The Libby affair is reminiscent of the Kelly affair in Britain – which led to the suicide of a government scientist and two government inquiries. Once again, it was the belated realisation that the evidence on Iraqi WMD had been wildly over-spun that lay at the origins of the scandal – and that ultimately ruined lives.
However, I am taking a break from all the Iraq gloom by spending the week in Brussels. Yesterday, I saw David Cameron – the leader of the Tory Party – make his first major speech in the capital of the European Union. I think the Tories can count the event a modest success. Nothing embarrassing happened. The conference discussions on the economy, climate change and development were intelligent – although I am biased, since I chaired the economic session.

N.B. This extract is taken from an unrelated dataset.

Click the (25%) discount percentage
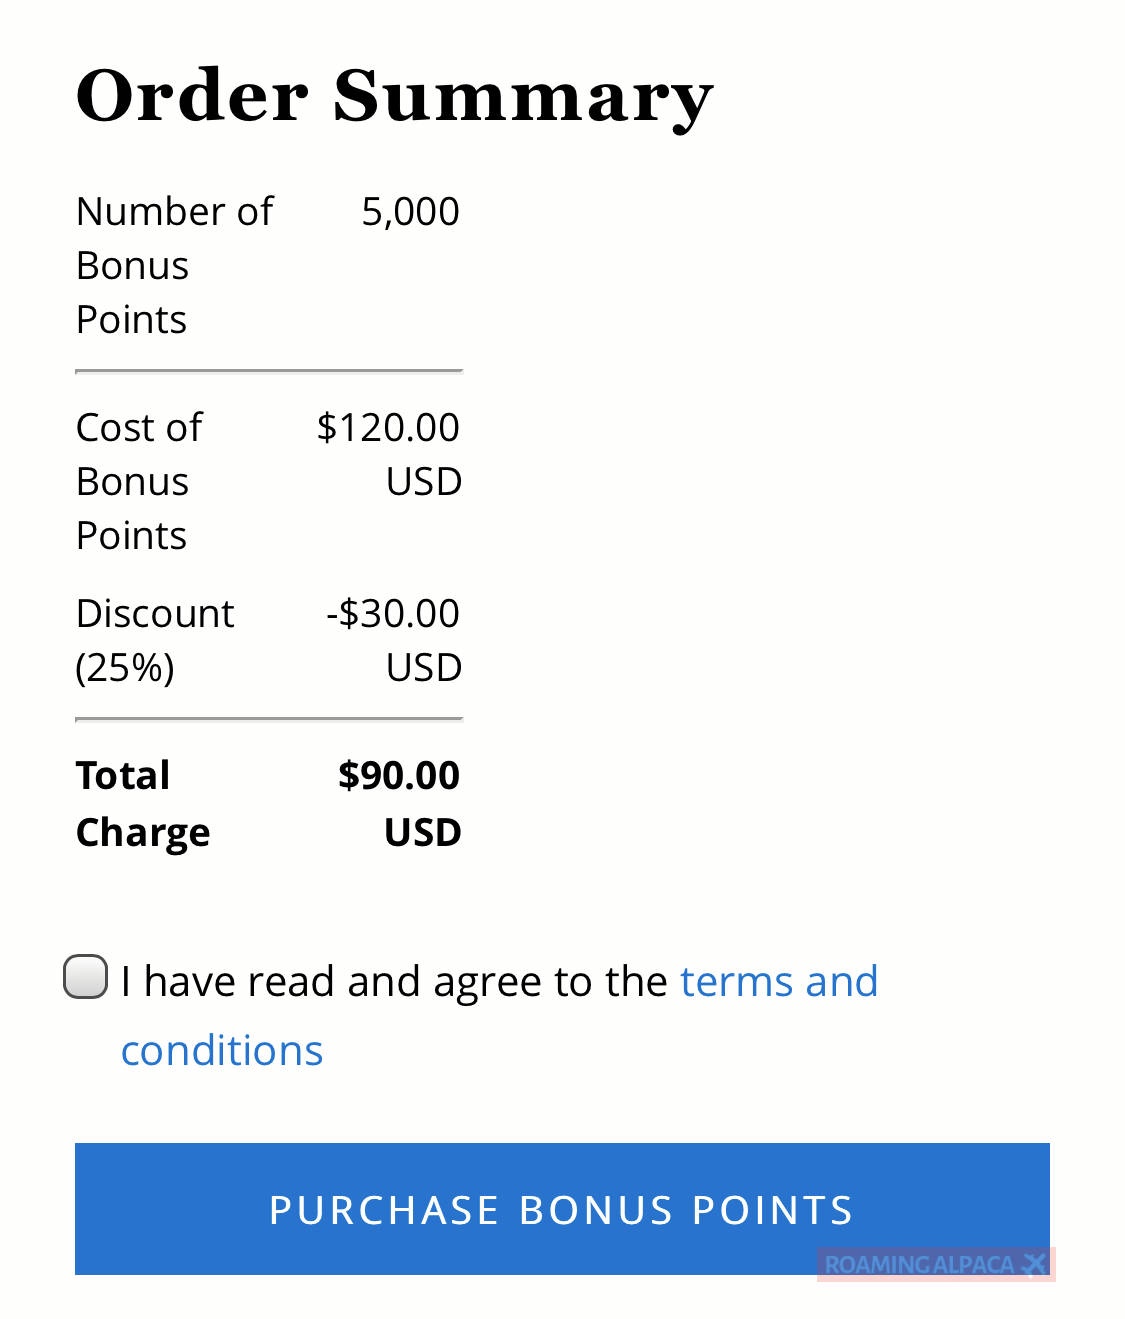The height and width of the screenshot is (1319, 1125). (125, 668)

Cameron is now a familiar figure in Britain. But I was interested to see how he came across to other Europeans. Generally, the impressions seemed to be mildly positive. One Spanish journalist told me that he seemed “modern and dynamic. Like a watered-down version of Tony Blair.” Even Cameron’s chief ally in his new Movement for European Reform – Mirek Topolanek, the Czech prime minister – made the same comparison. When I chatted with Topolanek in a coffee break he told me – “The Tories don’t like it when I say this, but what they are saying on Europe is very like what Tony Blair is saying.”
Actually, I’m not sure the Tories would be all that displeased by the comparison. Of course, for form’s sake, they have to emphasise their differences with the current incumbent of 10 Downing Street. But, secretly, many seem to really admire Tony Blair.